(Input data)

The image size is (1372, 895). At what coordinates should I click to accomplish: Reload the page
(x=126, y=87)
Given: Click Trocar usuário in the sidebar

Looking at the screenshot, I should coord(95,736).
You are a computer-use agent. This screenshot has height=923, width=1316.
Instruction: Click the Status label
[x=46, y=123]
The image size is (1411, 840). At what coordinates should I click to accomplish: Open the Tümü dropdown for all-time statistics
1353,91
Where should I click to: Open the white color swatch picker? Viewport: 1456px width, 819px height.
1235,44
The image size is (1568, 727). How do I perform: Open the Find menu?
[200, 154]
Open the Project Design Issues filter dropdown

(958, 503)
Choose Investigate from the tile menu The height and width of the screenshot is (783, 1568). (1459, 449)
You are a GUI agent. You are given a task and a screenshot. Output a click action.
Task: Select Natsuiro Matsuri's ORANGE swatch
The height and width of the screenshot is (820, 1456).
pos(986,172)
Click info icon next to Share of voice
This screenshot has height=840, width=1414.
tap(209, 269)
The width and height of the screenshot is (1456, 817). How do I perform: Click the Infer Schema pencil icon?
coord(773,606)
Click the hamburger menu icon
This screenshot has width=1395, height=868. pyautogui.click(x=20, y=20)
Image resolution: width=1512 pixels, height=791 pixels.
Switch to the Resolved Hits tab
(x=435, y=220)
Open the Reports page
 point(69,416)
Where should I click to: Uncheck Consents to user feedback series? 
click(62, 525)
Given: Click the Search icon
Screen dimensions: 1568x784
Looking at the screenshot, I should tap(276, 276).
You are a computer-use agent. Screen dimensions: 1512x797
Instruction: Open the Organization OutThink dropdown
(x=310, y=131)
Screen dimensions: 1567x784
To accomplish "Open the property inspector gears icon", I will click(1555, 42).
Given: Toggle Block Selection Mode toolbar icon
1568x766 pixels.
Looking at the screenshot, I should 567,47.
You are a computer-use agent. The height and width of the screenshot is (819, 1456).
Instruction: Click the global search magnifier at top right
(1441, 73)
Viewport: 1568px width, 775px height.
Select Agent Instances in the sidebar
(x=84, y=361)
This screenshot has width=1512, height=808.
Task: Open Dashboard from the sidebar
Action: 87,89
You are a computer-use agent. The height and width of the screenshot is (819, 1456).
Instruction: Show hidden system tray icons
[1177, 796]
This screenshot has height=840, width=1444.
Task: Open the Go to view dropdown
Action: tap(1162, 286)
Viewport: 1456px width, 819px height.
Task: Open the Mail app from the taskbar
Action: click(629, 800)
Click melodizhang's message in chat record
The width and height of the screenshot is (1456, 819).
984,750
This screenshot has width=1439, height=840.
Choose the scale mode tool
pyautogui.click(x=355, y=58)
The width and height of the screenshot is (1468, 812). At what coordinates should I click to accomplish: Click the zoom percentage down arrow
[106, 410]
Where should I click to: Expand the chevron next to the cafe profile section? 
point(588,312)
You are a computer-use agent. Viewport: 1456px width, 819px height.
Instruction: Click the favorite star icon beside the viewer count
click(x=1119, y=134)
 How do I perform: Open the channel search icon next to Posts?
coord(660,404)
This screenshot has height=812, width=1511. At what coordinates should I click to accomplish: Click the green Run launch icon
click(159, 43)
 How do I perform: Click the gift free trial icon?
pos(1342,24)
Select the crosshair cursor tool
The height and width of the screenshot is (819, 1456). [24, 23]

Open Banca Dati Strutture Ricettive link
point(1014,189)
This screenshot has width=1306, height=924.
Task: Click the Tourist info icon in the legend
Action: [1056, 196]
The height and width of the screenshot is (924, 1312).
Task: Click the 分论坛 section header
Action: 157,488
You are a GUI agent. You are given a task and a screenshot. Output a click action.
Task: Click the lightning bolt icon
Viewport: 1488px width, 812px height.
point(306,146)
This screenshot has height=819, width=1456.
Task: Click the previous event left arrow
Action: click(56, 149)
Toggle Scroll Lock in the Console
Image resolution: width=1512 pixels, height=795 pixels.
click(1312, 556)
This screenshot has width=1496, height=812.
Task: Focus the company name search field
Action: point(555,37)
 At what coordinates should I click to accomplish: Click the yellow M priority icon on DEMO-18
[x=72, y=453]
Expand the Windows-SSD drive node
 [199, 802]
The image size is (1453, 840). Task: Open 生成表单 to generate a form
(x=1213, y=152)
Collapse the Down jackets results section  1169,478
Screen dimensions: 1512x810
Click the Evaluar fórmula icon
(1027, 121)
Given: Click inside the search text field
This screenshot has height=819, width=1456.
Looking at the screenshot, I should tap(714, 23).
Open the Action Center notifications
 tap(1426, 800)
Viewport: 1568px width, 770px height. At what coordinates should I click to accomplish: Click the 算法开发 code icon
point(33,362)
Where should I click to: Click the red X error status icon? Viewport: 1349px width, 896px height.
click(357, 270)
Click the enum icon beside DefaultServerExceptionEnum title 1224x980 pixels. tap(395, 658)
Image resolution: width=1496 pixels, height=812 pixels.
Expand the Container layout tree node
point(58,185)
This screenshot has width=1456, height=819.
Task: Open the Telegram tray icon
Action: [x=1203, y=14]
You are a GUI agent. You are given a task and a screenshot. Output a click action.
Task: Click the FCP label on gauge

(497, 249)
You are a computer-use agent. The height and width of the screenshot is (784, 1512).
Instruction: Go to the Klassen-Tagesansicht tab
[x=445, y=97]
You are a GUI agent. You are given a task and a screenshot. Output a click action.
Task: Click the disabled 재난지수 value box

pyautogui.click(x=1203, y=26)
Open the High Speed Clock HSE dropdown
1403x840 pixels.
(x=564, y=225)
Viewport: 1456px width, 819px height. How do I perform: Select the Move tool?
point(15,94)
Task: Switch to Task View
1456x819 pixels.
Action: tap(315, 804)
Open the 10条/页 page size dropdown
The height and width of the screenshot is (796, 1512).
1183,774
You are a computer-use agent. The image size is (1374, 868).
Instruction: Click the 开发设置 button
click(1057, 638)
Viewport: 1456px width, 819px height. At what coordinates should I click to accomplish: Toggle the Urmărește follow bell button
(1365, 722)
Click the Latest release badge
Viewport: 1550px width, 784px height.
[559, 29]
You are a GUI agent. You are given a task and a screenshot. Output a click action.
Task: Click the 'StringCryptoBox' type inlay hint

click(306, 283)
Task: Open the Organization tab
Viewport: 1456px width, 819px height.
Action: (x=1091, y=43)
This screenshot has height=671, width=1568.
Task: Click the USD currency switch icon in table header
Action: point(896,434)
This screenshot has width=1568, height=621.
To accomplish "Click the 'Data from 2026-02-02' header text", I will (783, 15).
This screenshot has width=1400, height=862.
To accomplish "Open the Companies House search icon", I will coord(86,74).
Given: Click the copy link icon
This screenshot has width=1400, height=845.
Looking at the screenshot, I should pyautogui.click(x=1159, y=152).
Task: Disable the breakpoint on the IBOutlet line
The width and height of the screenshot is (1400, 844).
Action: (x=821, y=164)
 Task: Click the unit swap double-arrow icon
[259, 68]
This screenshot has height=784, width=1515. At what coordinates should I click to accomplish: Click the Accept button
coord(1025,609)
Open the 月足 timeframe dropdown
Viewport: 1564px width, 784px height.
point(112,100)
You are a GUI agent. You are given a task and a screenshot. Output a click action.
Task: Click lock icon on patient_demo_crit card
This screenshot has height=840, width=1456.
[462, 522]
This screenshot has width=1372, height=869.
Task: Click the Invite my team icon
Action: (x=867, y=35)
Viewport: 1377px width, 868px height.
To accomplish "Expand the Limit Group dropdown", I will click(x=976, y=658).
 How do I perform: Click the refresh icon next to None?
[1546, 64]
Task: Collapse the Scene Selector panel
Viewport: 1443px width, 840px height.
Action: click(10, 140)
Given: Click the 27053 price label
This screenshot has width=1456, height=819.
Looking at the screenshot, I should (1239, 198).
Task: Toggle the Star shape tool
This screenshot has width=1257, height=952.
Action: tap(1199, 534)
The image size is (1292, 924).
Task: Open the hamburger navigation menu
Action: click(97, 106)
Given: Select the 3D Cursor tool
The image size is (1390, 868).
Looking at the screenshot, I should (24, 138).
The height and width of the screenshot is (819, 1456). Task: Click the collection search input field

(End Input data)

*To do*
Copy out every line from the records that has the word "will".

*Exercise response*
To accomplish "Open the property inspector gears icon", I will click(1555, 42).
To accomplish "Click the 'Data from 2026-02-02' header text", I will (783, 15).
To accomplish "Open the Companies House search icon", I will coord(86,74).
To accomplish "Expand the Limit Group dropdown", I will click(x=976, y=658).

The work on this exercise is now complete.